Beantworte drei Fragen zum Text über Hans:
(a) Welche Farbe liebte Hans?
(b) Welches Museum in Washington wird genannt?
(c) Wodurch sind die Begabungen von Hans laut dem Text gefesselt?

* AUSGANGSTEXT:
►

Rot ist für das russische Volk die Farbe des Schönen: krasnij - der "rote Platz". Hans liebte diese Farbe. Sie machte sein graues Leben schön.
Rot ist die Farbe des Feuers, des göttlichen Geistes, der Liebe. Letztlich trägt jeder von uns diese Sehnsucht nach der schönen Liebe in sich - und wir Theologen fragen behutsam, ob diese unstillbare Sehnsucht nicht Gottes charmante Art ist, sich bei uns Gottvergessenen in Erinnerung zu halten?
Ob jetzt Hans in einer Welt ist, voll von Rot, von Schönem, von Liebe? Ich stelle mir seinen Himmel jedenfalls so vor.
ENTFESSELT
Das bringt mich zu einem dritten Gedanken, der mich als Theologen oft beschäftigt hat, und der mir an Hans so anschaulich geworden ist.
Gott erschafft jeden Menschen, so sagen wir vor allem Hinschauen auf die Realität. Das macht Gott aus der Tiefe seines Wesens, so fügen wir hinzu und nennen es Liebe. Dann aber sehe ich Hans und seine Behinderungen. Und höre mit betroffenem Herzen die vielen anderen ratlos fragen, denen ein Kind mit Behinderungen geboren wird. Warum nur? Ich war vor wenigen Tagen im Holocaustmuseum in Washington. Dort sah ich Bilder von Hartheim und Kindern mit geistigen Behinderungen, ein achtjähriges Mädchen, ein zehnjähriger Bub, nackt, mit dem Kommentar: kurz vor ihrer Tötung. Lebensunwertes Leben nannte man es. Hans war damals ein potentieller Kandidat für Hartheim. Hat also solches Leben keinen Wert? Birgt es keinen Sinn in sich?
Ich hab für mich eine Idee entworfen. So wie ich Hans kennen- und lieben gelernt habe, dachte ich immer: In ihm steckt weit mehr als sich entfalten konnte. Aber sein Potential, seine reichen Begabungen: sie sind gleichsam gefesselt, durch organische Schäden, die er schon ins Leben mitbrachte oder erst später durch eine medizinisch folgenschwere Behandlung erlitt.
Dann aber stelle ich mir vor, dass im Tod, wo er all diese tragischen Behinderungen abwerfen konnte, all seine Fähigkeiten entfesselt worden sind. Hans ist, was Gott in seiner Liebe aus ihm seit eh und je machen wollte - ein Kunstwerk seiner Schöpfung, der schönste aller Teppiche, von Hans angefangen und von Gott zu Ende gewoben, den es im Himmel gibt - und das alles mit einem betörenden Rot des Schönen und der Liebe.

◄

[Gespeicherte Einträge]
►

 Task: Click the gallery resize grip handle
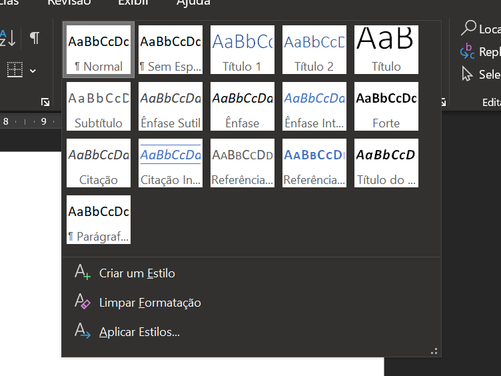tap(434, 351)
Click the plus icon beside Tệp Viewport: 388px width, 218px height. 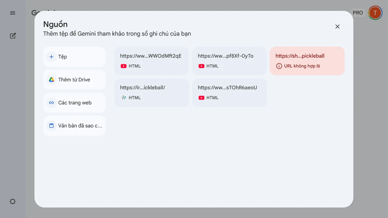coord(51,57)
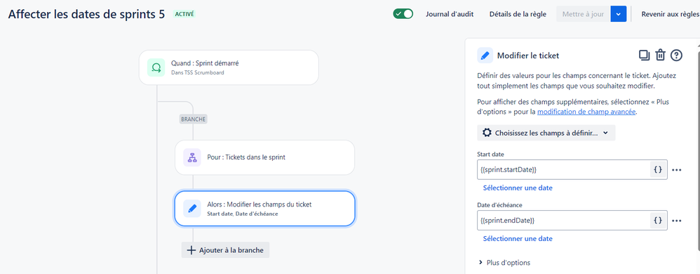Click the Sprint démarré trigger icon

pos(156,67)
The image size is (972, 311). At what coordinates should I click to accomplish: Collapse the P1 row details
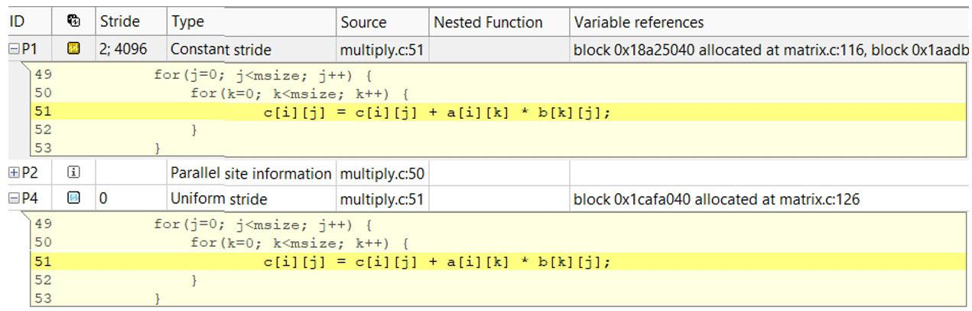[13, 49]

◄

* LÖSUNG:
(a) Rot.
(b) Das Holocaustmuseum.
(c) Durch organische Schäden, die er schon ins Leben mitbrachte oder erst später durch eine medizinisch folgenschwere Behandlung erlitt.